### Written tasks
**A)** In the "Brains in the Pulpit" text, which town was Rev. Brumbaugh's church in when he wrote the article?
**B)** Name every person the "Brains in the Pulpit" text identifies by name or title.
**C)** Reproduce the "Brains in the Pulpit" text from "In Pastoral Ministry, Roy" to "base his accusation.".

### Reading text
◇ ◇ ◇

In Pastoral Ministry, Roy T. Brumbaugh on 06/08/2011 at 15:40

As we approach the Lord’s day, here is a reminder for pastors, and an encouragement for congregations to support their pastors in the good, but difficult work of sermon preparation. At the time he wrote this, Rev. Brumbaugh was serving his second pastorate, in the pulpit of the Presbyterian church in Coatesville, PA.

“Brains in the Pulpit”
by Rev. Roy T. Brumbaugh
[The Presbyterian 96.6 (11 Feb. 1926): 8.] 

“WANTED—brains in the pulpit.” The caption caught my eye while reading the Christmas number of The Literary Digest. I found that President Butler was again on a rampage ; yet there may be some reason in his madness. Dean Inge, in a recent article, deplored “the inferior intellectual quality” of the clergy. Perhaps the “gloomy Dean” has something concrete on which to base his accusation.

◇ ◇ ◇

### Dataset section
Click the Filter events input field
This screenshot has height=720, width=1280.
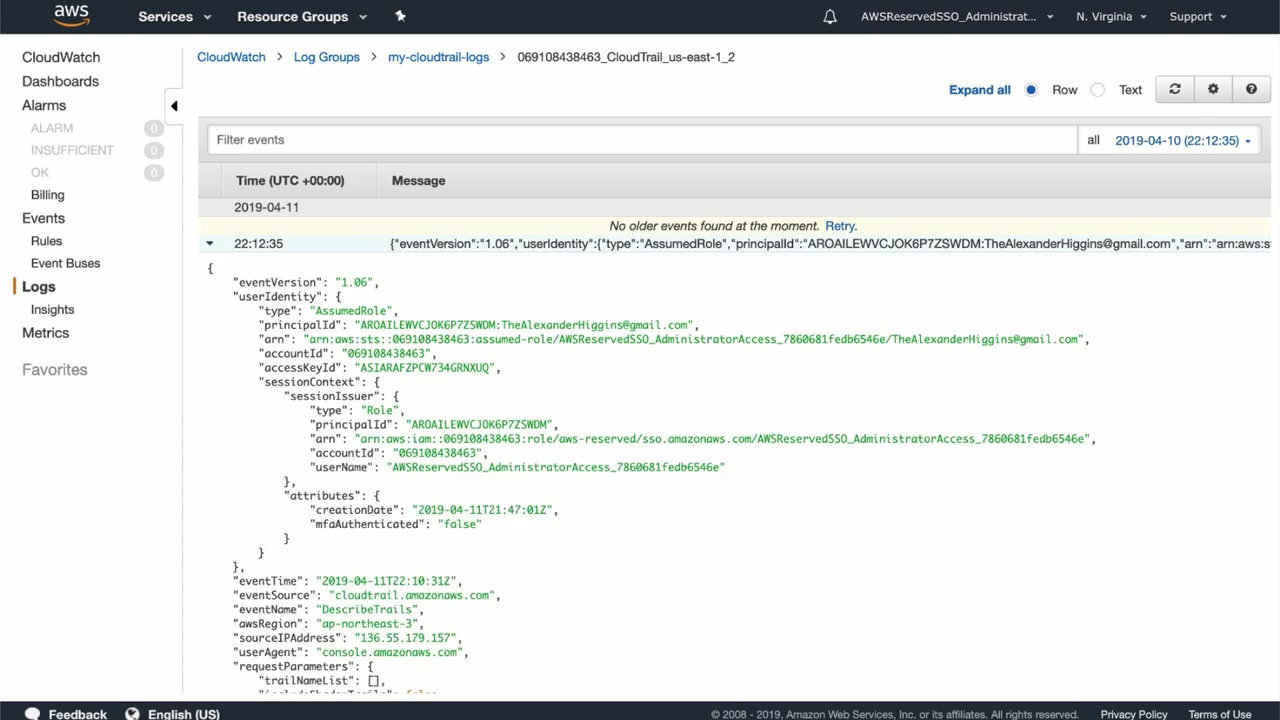pos(640,140)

◇ ◇ ◇

### Full answers
**A)** Coatesville, PA

**B)** Roy T. Brumbaugh, President Butler, Dean Inge

**C)**
In Pastoral Ministry, Roy T. Brumbaugh on 06/08/2011 at 15:40

As we approach the Lord’s day, here is a reminder for pastors, and an encouragement for congregations to support their pastors in the good, but difficult work of sermon preparation. At the time he wrote this, Rev. Brumbaugh was serving his second pastorate, in the pulpit of the Presbyterian church in Coatesville, PA.

“Brains in the Pulpit”
by Rev. Roy T. Brumbaugh
[The Presbyterian 96.6 (11 Feb. 1926): 8.] 

“WANTED—brains in the pulpit.” The caption caught my eye while reading the Christmas number of The Literary Digest. I found that President Butler was again on a rampage ; yet there may be some reason in his madness. Dean Inge, in a recent article, deplored “the inferior intellectual quality” of the clergy. Perhaps the “gloomy Dean” has something concrete on which to base his accusation.